Introduction

Acute myeloid leukemia (AML) with inv(3)(q21q26) or t(3;3)(q21;q26) overexpress EVI1 and have a very poor prognosis. EVI1 is part of the MECOM (MDS1-EVI1-Combination) locus from which MDS1-EVI1 and EVI1 can be transcribed from two different promoters. Although EVI1 is expressed at high levels, MDS1-EVI1 is absent or expressed at very low levels in inv(3)/t(3;3)-AMLs. Aberrant EVI1 expression in these leukemias is driven by the long-distant GATA2 enhancer, translocated from 3q21 to EVI1 at 3q26 (Gröschel et al, 2014). As a result of this GATA2 enhancer hijack by EVI1, GATA2 is switched off on the rearranged allele, resulting in mono-allelic and low GATA2 expression. We hypothesize that leukemic transformation of inv(3)/t(3;3)-AMLs is driven by EVI1 overexpression and by low GATA2 and that these leukemias are marked by the absence of MDS1-EVI1 expression. We previously reported about a group of AML patients that presented with complex rearrangements of 3q26 (refer to as variant-3q26-AML) with frequent MECOM involvement and very poor survival (Lugthart et al, 2010). Here we address the questions if these variant-3q26-AMLs 1) overexpress EVI1 by enhancer hijacking, 2) are marked by absent MDS1-EVI1 and 3) express low levels of GATA2. Accordingly, the variant-3q26-AMLs should be classified as inv(3)/t(3;3)-AMLs.

Results

We identified 37 variant-3q26-AMLs with MECOM rearrangement as determined by Fluorescent in-situ hybridization (FISH). RNA-seq of these AMLs revealed EVI1 overexpression but also demonstrated the absence of MDS1-EVI1 in 90% of patient samples. Applying 3q-capture DNA-seq, we found that in 2 cases the patient cells harboured a "hidden" inv(3)(q21q26) with involvement of the GATA2 enhancer. In 7 cases recurrent 3q26/EVI1 translocations were identified, e.g. t(2;3)(p21;q26), t(3;8)(q26;q24), t(3;7)(q26;q11), involving the THADA, MYC or CDK6 loci respectively as previously described. Interestingly, we identified new translocations to the EVI1 locus in 13 AMLs, including a t(3;6)(q26;q21) and a t(3;4)(q26;p15), involving the CD164, and PROM1 loci respectively. In these samples we find clearly skewed expression of these genes to one allele, suggestively caused by the rearrangement and enhancer hijacking. CD164 plays a key role in adhesion, proliferation and migration of CD34+ hematopoietic progenitor cells (Watt et al, 2000). PROM1 (CD133) is expressed in human hematopoietic stem and progenitor cells and is thought to be involved in maintaining stem cell properties by suppressing differentiation (Bauer et al, 2008). We argue that EVI1 overexpression in these variant-3q26-AMLs is driven by hijacking enhancers of genes that are normally active in myeloid progenitors.

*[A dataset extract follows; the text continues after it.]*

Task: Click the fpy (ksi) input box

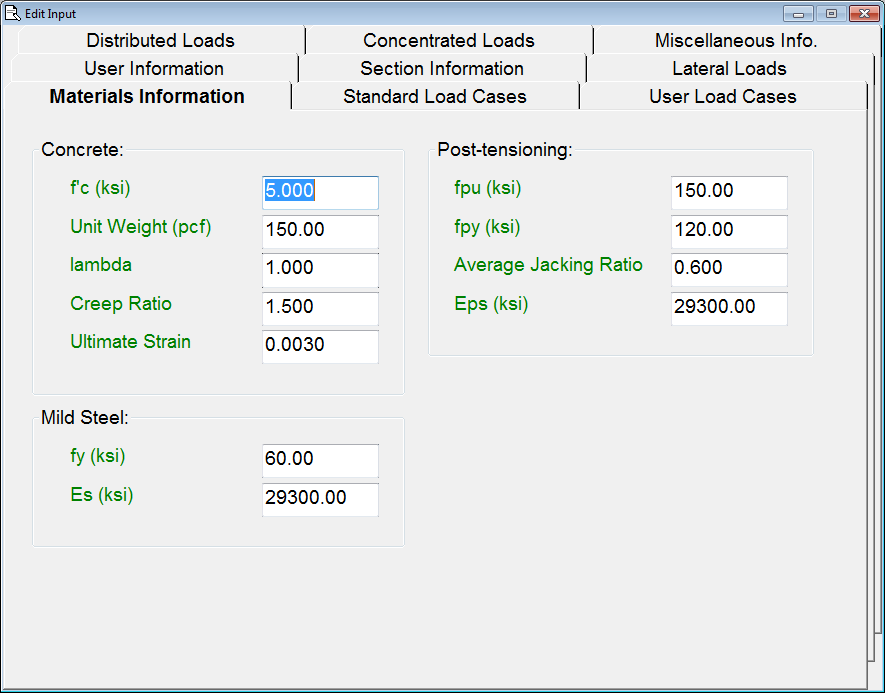Action: 729,230
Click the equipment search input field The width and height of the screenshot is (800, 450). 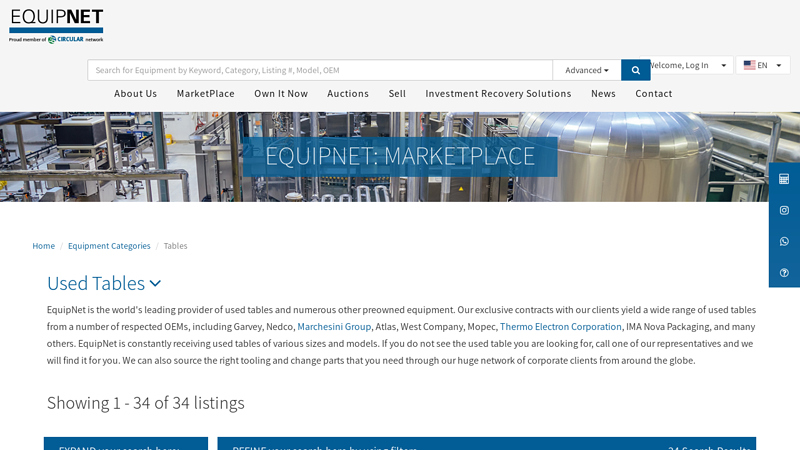click(320, 70)
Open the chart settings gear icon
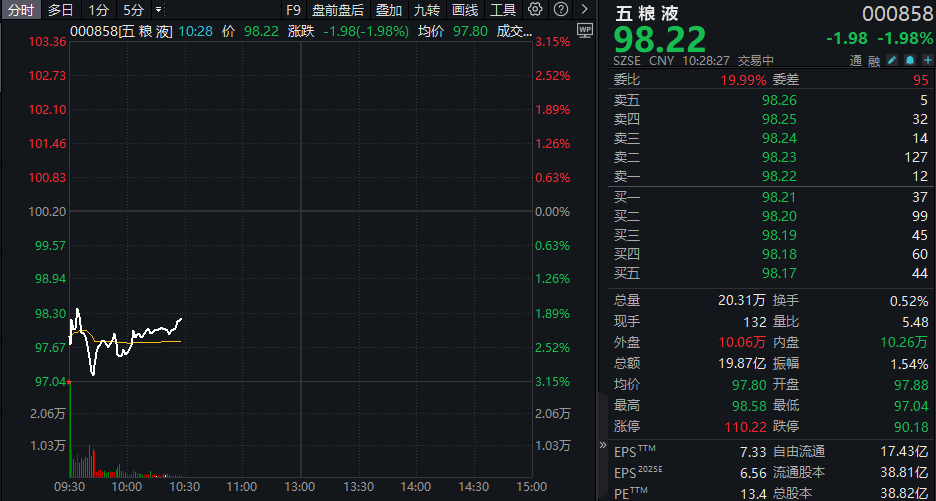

In most of the patients the translocation breakpoints are in between the promoters of MDS1 and EVI1, explaining absence of MDS1-EVI1 expression. In addition, analysis of SNP-array data of these patients (N=33) showed Copy Number Loss (CNL) of the MDS1 exon(s) and not the EVI1 exons in at least 5 cases. Together these data suggest the importance of MDS1-EVI1 loss in 3q26-AMLs.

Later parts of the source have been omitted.